◆ Excerpt to read
Who’s your hero?

Although it’s St. Patrick’s Day today, I’m still thinking about Valentines Day. I’ve just thought of a great gift every husband would love: a list entitled “TEN REASONS WHY YOU’RE MY HERO.”

Since Nate is gone, it’s too late for me, but I know he would have loved receiving such a list. Many men are under-confident in their abilities as husbands, and written reassurance would probably feel good.

The list could be ten character qualities you’ve seen in him or ten experiences during which you’ve watched him perform well. Wives and husbands often share secrets no one else knows about, and a hero-list might be ten of those. Or it could simply be ten reasons why you love your man.

Once in a while I see a Facebook comment between a husband and wife that’s upbeat and complimentary. Because it gives me a little burst of joy, I imagine the recipient feels joy-times-ten. Sadly, though, it’s more common and much easier for us to take our spouses for granted and assume we’ll always have them. The fact that more marriages break apart than stay together is a testimony to the lie of that assumption.

But there are ways other than divorce that marriages can fail. Loneliness is a cancer difficult to cure. When schedules get crowded, we expect spouses to understand and sacrifice couple-time for the greater good of the whole. The needs of children, too, can override time together and squeeze the love out of a relationship.

My mom often said, “You began as a couple and will end there too, so make sure you put him first all along the way.”

This is a mouthful when it comes to everyday life, and I wish I’d done it better. Nate did well enough for both of us, which probably caused me not to be as attentive as I should have been. But I missed many a chance to enrich his life by not communicating that he had hero status to me. Three sentences he often said were, “I love you; thank you; and I’m sorry.”

In a wife’s mind, these valuable words are the glue that holds a relationship together. When a person says these things, he/she isn’t taking a partner for granted but is nourishing the relationship and moving it forward.

Saved data entries:
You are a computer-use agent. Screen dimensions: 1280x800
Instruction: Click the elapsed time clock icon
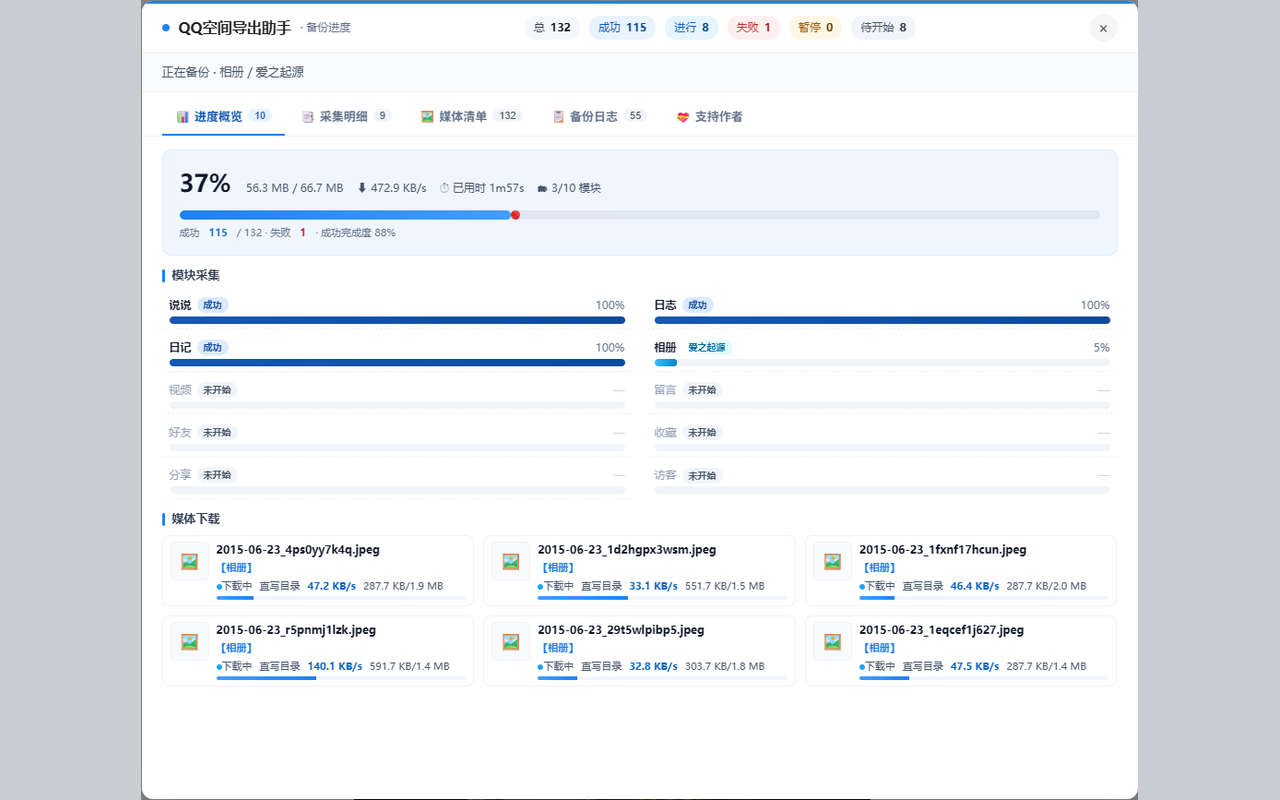444,188
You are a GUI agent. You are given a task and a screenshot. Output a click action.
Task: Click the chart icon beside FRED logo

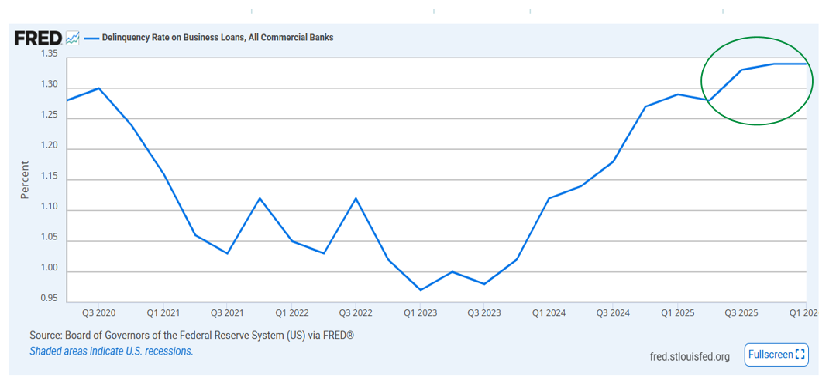[x=72, y=38]
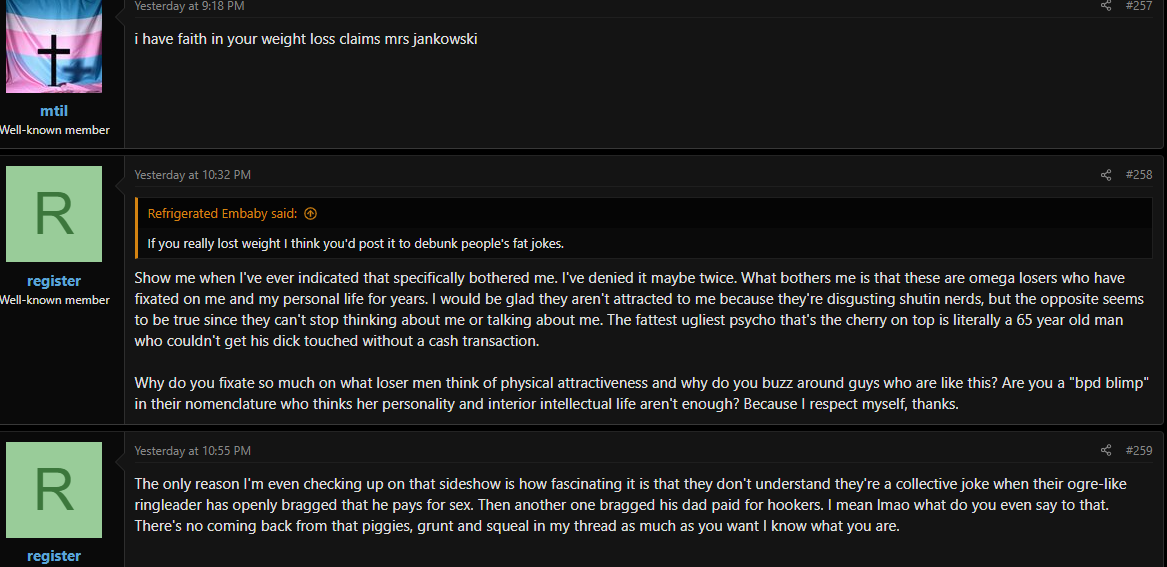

◆ Task directions
Copy the passage of the marriage essay starting at the words "My mom often" and stopping after "moving it forward.". The saved data entries have no connection to the marriage essay.

◆ Result for this task
My mom often said, “You began as a couple and will end there too, so make sure you put him first all along the way.”

This is a mouthful when it comes to everyday life, and I wish I’d done it better. Nate did well enough for both of us, which probably caused me not to be as attentive as I should have been. But I missed many a chance to enrich his life by not communicating that he had hero status to me. Three sentences he often said were, “I love you; thank you; and I’m sorry.”

In a wife’s mind, these valuable words are the glue that holds a relationship together. When a person says these things, he/she isn’t taking a partner for granted but is nourishing the relationship and moving it forward.